I am writing an application to generate OTP codes for two factor authentication where I need to securely store data locally. This data must be secure from both the owner/user as well as intruders. I have been thinking of encrypting the data, but the key to that data is also stored on the mobile device. The application will not access the internet. It just displays a code that changes over a given time interval, similar to an RSA SecurID token. The data to be stored is the token key and the key to decrypt it. I have read about possible solutions that it may be possible to store this information on the SIM card or other secure store on the device. What are industry best practices for such a scenario?

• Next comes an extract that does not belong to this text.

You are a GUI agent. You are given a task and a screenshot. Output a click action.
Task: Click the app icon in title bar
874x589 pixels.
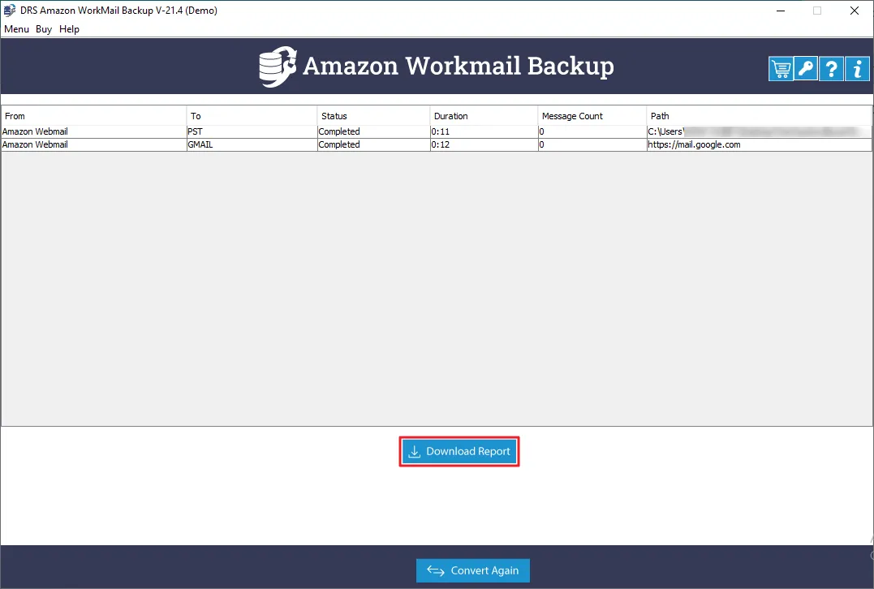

The important point is that you cannot hide secrets in software: if some software runs on the hardware owned by the attacker (here, the user and his smartphone), then the attacker can reverse-engineer the application code and extract the secret. If it was possible to protect software from that, then there would be no software or video piracy. Media industry would be very interested; they have looked high and low for a solution, and spent a lot of money on the subject, and did not find anything really robust.
So you need tamper-resistant hardware, i.e. hardware which will prevent reverse-engineering. In a smartphone, this indeed points at the SIM card: smart cards are, by design, tamper-resistant. In fact, the SIM card is the only tamper-resistant piece of hardware that can be found in a typical smartphone, so you have to use it. However, there will be additional challenges:
The clock issue might be avoided if you generate your codes not with a clock, but with a counter, like what is done with HOTP. A feature of RSA SecurID tokens is indeed that they include an internal battery powered clock that the user cannot tamper with; this is an expensive feature which explains both the size (substantially bigger than a smart card chip) and the price of these tokens.
Another way to avoid the clock issue is to use the network. The code in the smart card would generate a random challenge (say, 16 random bytes), send that to the phone; the phone would then talk to a Time Stamp Authority who would sign the challenge along with the current date and time, and send back the signature. The smart card would still have to verify that signature, and check that the response indeed contains the correct challenge value. This process ensures that the card obtains an untampered-with notion of the current time with decent accuracy. But the protocol has become quite complex, and involves network access (not necessarily easy, especially when the phone owner is in a foreign country) and a trusted server (which has to be maintained).